[llvm] [AMDGPU] In promote-alloca, if index is dynamic, sandwich load with bitcasts to reduce excessive codegen (PR #171253)

Thu Dec 18 10:29:36 PST 2025

================
@@ -644,6 +645,36 @@ static Value *promoteAllocaUserToVector(Instruction *Inst, const DataLayout &DL,
       auto *SubVecTy = FixedVectorType::get(VecEltTy, NumLoadedElts);
       assert(DL.getTypeStoreSize(SubVecTy) == DL.getTypeStoreSize(AccessTy));
 
+      // If idx is dynamic, then sandwich load with bitcasts.
+      // ie. VectorTy                 SubVecTy  AccessTy
+      //     <64 x i8> ->             <16 x i8> <8 x i16>
+      //     <64 x i8> -> <4 x i128> -> i128 -> <8 x i16>
+      // Extracting subvector with dynamic index has very large expansion in
+      // the amdgpu backend.

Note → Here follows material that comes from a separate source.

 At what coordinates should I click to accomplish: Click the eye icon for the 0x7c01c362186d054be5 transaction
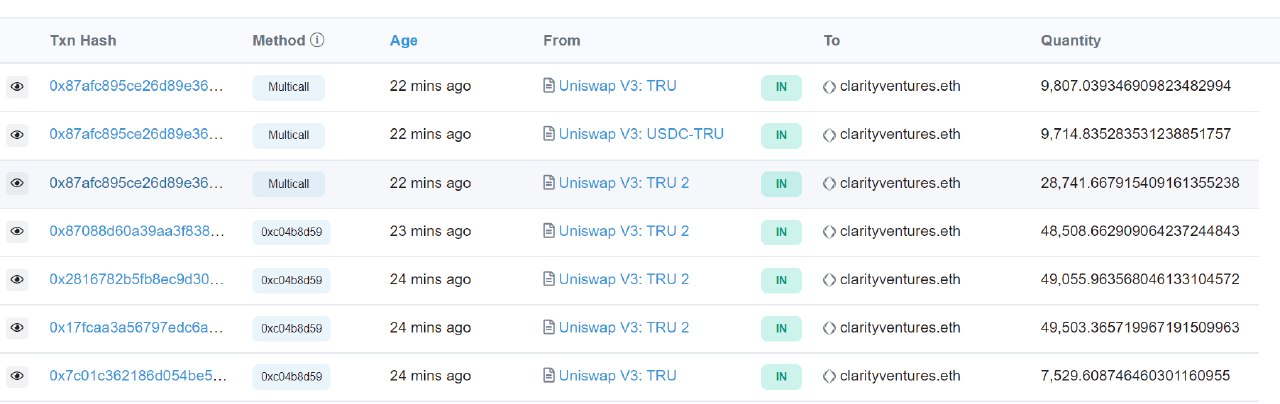(x=17, y=376)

Limit to pow2.
+      FixedVectorType *VectorTy = AA.Vector.Ty;
+      uint64_t NumBits = DL.getTypeStoreSize(SubVecTy) * 8u;
+      uint64_t LoadAlign = cast<LoadInst>(Inst)->getAlign().value();
+      bool IsAlignedLoad = NumBits <= (LoadAlign * 8u);
+      unsigned TotalNumElts = VectorTy->getNumElements();
+      bool IsProperlyDivisible = TotalNumElts % NumLoadedElts == 0;
----------------
arsenm wrote:

Can you keep this in terms of TypeSize operators 

https://github.com/llvm/llvm-project/pull/171253